Sekitar pukul 09.30 Wita, teriakan pecah di antara tim pencari. Tubuh korban terlihat mengapung tak berdaya, hanya lima meter dari titik terakhir ia dinyatakan hilang. Air sungai yang tenang seakan menyimpan rahasia tragedi ini selama tiga hari penuh.

Pencarian yang melibatkan BPBD Maros, Basarnas Kota Makassar, Polsek Tompobulu, TNI, Baznas, relawan SAR dari berbagai universitas, Pramuka Peduli, hingga warga setempat akhirnya membuahkan hasil. Iptu Dadang Tarkas dari Basarnas Kota Makassar memimpin langsung operasi penyisiran sejak pukul 07.00 Wita.
Kapolsek Tompobulu, AKP Makmur, S.Sos, yang berada di lokasi, menyampaikan rasa duka mendalam. “Kami berusaha maksimal sejak hari pertama. Alhamdulillah korban akhirnya ditemukan, meskipun dalam keadaan meninggal,” ujarnya dengan nada berat.

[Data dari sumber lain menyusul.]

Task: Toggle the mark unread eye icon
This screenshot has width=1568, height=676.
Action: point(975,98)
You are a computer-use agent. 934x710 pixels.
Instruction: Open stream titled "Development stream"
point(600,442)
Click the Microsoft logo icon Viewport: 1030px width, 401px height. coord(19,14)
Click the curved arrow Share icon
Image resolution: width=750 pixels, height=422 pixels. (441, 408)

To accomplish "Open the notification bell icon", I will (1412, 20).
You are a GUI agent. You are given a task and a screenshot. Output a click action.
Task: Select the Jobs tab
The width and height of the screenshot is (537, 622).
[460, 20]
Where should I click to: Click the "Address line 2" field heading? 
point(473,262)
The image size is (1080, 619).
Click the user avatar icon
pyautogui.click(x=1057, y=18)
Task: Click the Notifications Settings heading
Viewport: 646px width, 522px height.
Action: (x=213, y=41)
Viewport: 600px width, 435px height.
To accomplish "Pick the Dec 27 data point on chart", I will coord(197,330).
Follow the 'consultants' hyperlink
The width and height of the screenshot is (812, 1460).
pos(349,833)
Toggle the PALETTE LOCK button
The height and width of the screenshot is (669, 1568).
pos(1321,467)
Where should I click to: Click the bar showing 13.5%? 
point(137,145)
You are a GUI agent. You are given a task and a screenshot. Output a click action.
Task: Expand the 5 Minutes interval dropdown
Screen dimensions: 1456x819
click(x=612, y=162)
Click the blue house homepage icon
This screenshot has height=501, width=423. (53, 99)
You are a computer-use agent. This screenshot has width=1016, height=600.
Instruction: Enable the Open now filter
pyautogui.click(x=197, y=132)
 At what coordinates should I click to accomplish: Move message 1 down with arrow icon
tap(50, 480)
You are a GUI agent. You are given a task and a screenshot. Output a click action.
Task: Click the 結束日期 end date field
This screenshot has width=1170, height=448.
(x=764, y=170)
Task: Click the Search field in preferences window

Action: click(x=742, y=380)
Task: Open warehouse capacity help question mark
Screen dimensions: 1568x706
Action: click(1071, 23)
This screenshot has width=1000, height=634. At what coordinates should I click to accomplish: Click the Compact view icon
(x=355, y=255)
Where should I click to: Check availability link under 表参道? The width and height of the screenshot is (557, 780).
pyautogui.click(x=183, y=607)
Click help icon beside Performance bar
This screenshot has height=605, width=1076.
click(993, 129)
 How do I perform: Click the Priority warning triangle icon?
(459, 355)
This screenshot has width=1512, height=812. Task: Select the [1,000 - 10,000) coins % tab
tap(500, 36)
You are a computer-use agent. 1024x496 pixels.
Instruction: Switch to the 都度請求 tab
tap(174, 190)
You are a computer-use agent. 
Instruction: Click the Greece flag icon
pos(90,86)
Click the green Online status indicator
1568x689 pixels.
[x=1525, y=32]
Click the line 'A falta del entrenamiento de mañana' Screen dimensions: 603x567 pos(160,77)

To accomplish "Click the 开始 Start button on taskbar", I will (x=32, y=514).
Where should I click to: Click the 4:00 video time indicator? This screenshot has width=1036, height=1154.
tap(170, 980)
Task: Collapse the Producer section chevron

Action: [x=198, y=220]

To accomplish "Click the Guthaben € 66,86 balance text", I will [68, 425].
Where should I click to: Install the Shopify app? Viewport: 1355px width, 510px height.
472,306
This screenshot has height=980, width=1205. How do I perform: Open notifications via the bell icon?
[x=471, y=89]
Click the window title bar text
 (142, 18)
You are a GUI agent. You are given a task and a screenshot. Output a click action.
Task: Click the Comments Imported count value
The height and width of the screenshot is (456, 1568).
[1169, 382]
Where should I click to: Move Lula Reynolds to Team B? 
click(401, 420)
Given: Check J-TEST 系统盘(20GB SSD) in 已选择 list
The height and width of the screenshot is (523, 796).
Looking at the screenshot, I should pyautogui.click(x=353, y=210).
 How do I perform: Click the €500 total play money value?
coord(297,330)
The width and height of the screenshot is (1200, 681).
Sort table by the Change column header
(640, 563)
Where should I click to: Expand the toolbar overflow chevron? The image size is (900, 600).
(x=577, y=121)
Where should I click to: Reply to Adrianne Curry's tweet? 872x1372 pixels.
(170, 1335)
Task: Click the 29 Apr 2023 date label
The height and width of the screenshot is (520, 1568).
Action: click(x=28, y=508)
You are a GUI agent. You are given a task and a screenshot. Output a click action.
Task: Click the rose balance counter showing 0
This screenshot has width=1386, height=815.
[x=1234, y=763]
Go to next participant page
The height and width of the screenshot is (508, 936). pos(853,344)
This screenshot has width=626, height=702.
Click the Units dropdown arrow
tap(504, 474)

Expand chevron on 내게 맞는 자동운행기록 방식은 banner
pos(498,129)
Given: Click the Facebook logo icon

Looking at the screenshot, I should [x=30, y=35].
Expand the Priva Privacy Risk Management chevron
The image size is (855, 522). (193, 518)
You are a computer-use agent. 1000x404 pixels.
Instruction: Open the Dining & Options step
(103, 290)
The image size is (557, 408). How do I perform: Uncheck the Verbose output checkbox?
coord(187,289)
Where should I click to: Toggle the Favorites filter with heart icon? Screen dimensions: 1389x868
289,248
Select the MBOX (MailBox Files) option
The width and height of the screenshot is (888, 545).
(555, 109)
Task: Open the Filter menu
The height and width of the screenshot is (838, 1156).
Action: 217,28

Jenazah segera dievakuasi menggunakan mobil SAR Basarnas Kota Makassar, dikawal mobil patroli Polsek Tompobulu menuju Puskesmas untuk visum. Hasil visum mencatat luka lecet di lengan kanan dan kiri, wajah sebelah kanan, serta darah keluar dari hidung. Pihak keluarga menolak otopsi dan telah menandatangani pernyataan resmi.
Sekitar pukul 11.45 Wita, jenazah dibawa ke rumah duka di Makassar. Tangis keluarga pecah saat mobil jenazah tiba. Warga sekitar ikut mengiringi kepergian korban, menciptakan suasana haru yang menyayat hati.
Tragedi ini menjadi pengingat keras bagi masyarakat untuk berhati-hati beraktivitas di sungai, terutama saat kondisi arus berbahaya. Sungai Mangampa kini menyisakan kisah pilu yang tak akan mudah dilupakan warga Tompobulu.